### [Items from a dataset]
----------

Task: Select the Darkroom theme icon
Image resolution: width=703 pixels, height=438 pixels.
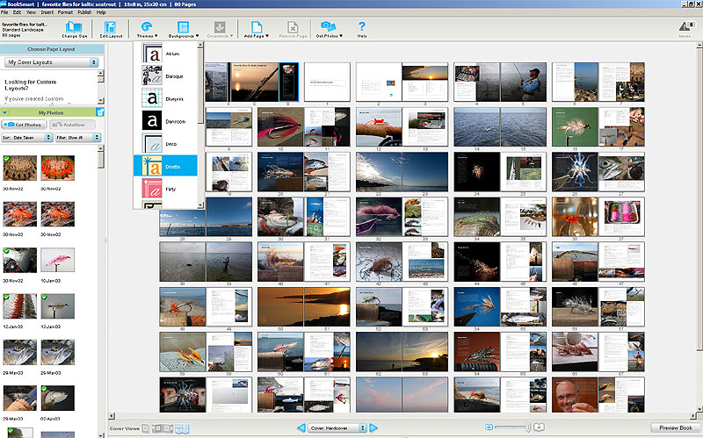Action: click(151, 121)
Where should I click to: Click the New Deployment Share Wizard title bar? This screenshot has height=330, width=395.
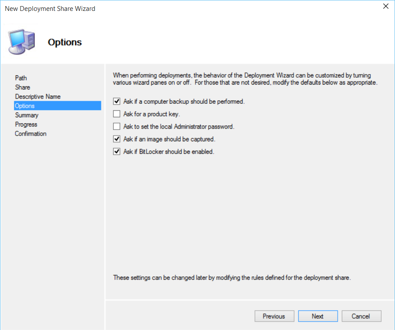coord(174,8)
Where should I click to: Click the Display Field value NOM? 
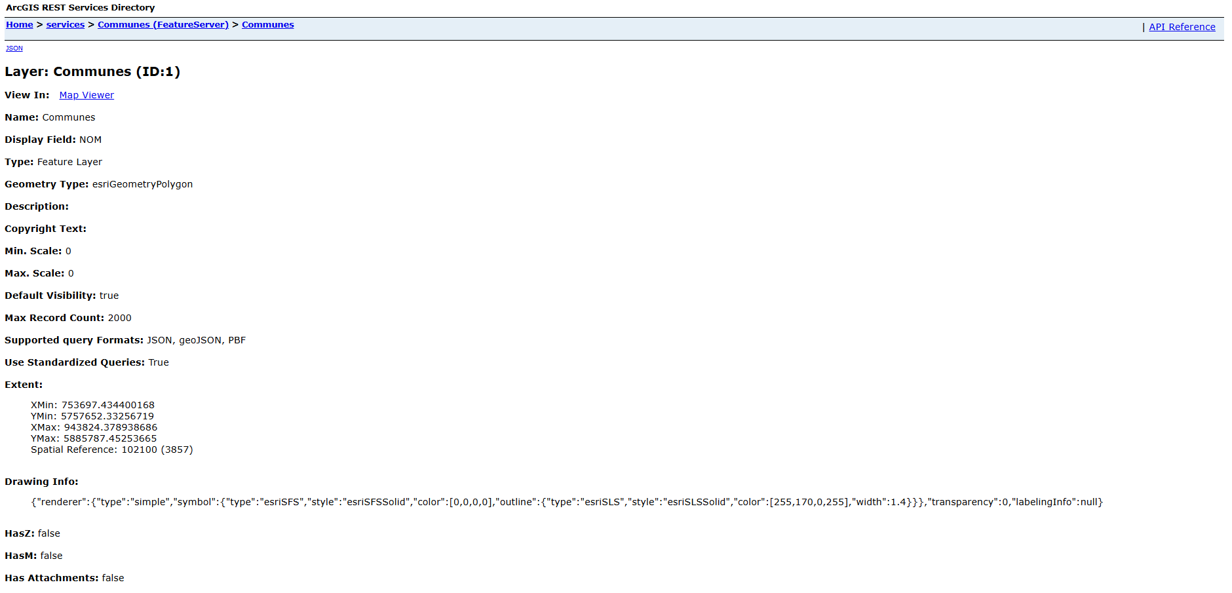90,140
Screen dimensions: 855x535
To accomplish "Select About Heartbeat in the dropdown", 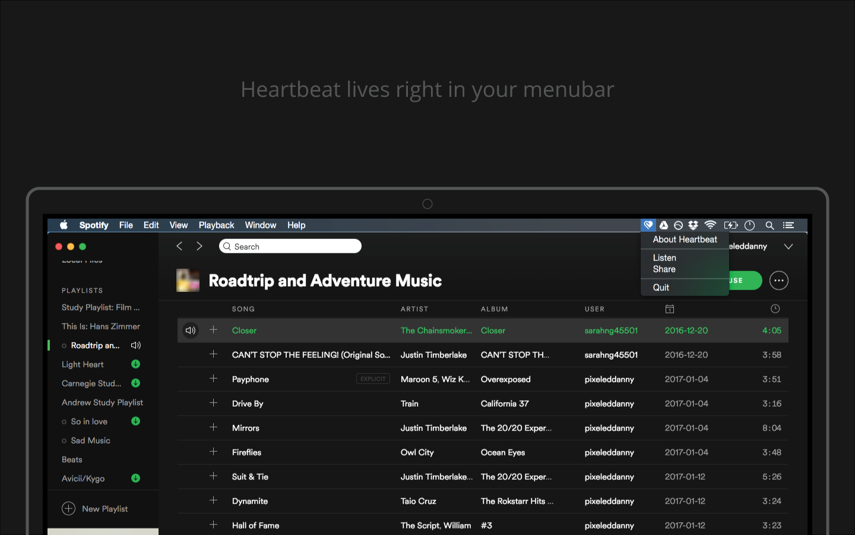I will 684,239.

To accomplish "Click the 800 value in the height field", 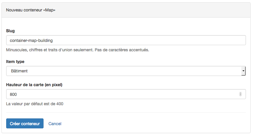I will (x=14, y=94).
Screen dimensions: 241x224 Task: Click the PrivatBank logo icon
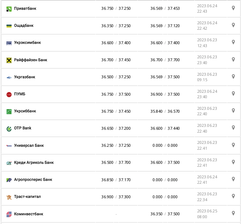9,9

----------

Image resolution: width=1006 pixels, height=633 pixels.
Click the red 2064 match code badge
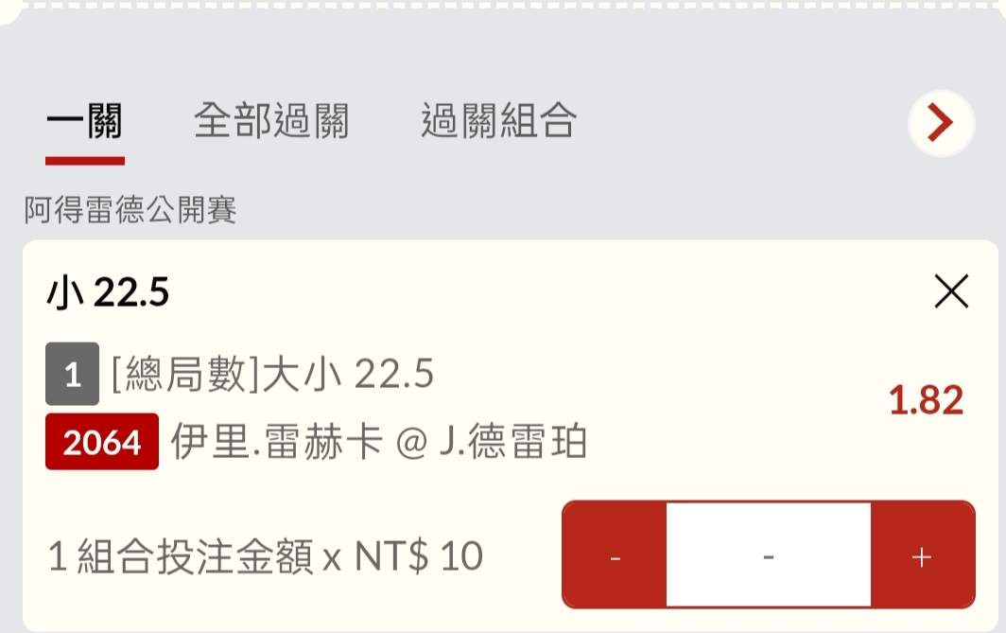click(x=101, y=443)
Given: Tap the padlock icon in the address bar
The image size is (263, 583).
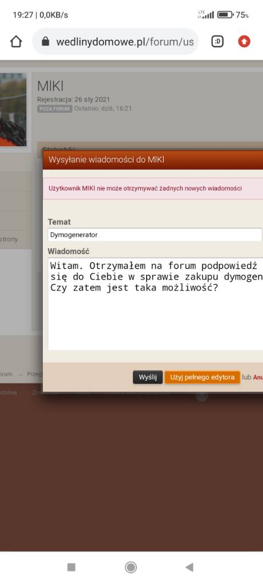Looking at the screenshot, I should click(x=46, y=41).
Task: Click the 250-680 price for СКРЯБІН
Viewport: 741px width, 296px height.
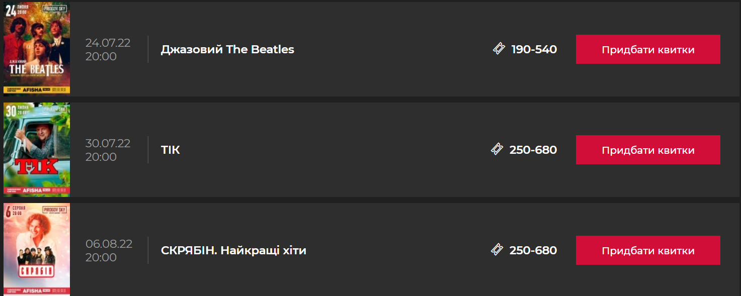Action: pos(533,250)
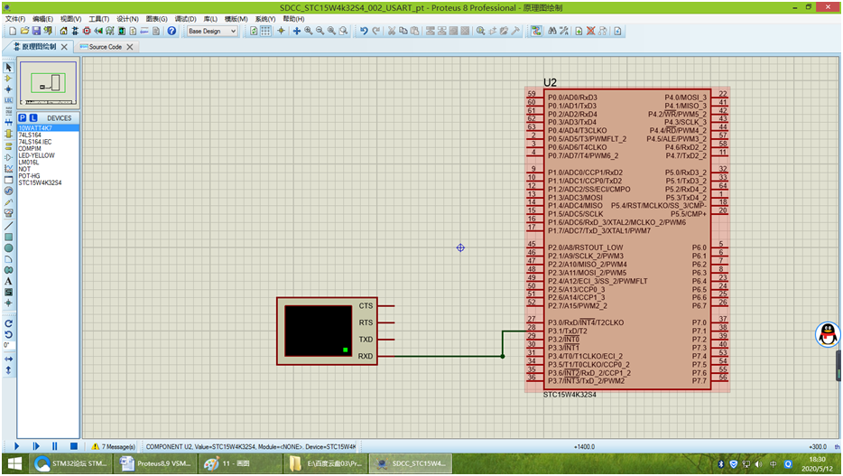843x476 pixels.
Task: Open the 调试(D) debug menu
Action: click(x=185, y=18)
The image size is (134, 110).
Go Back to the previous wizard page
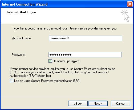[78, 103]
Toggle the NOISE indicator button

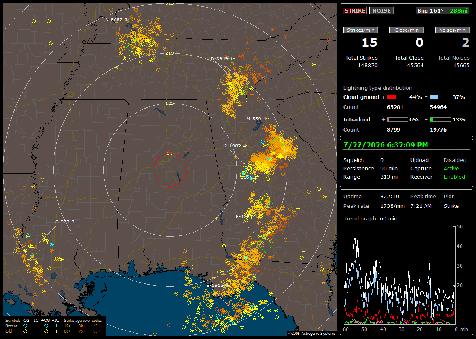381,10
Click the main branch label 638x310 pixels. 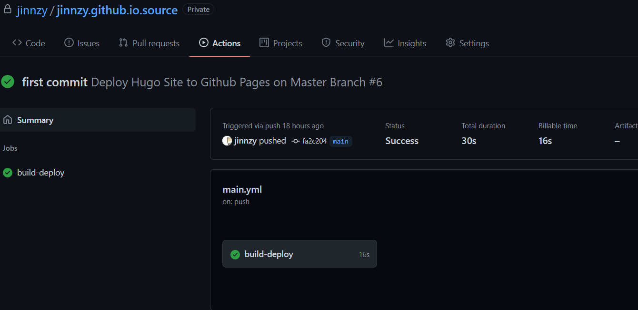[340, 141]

----------

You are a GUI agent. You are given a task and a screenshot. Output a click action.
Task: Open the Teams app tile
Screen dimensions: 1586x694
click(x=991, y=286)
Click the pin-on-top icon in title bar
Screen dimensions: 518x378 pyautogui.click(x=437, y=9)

----------

### [Work to be completed]
An exact copy is needed of the stretch above that opens with the line containing "Click the red 2064 match code badge" and closes with the line containing "The image size is (134, 110)."; the pictures are not part of it.

### [Answer to the exercise]
Click the red 2064 match code badge
click(x=101, y=443)
Given: Tap the padlock icon in the address bar
The image size is (263, 583).
Looking at the screenshot, I should click(x=46, y=41).
Task: Click the 250-680 price for СКРЯБІН
Viewport: 741px width, 296px height.
Action: pos(533,250)
843x476 pixels.
Task: Open the 调试(D) debug menu
Action: click(x=185, y=18)
The image size is (134, 110).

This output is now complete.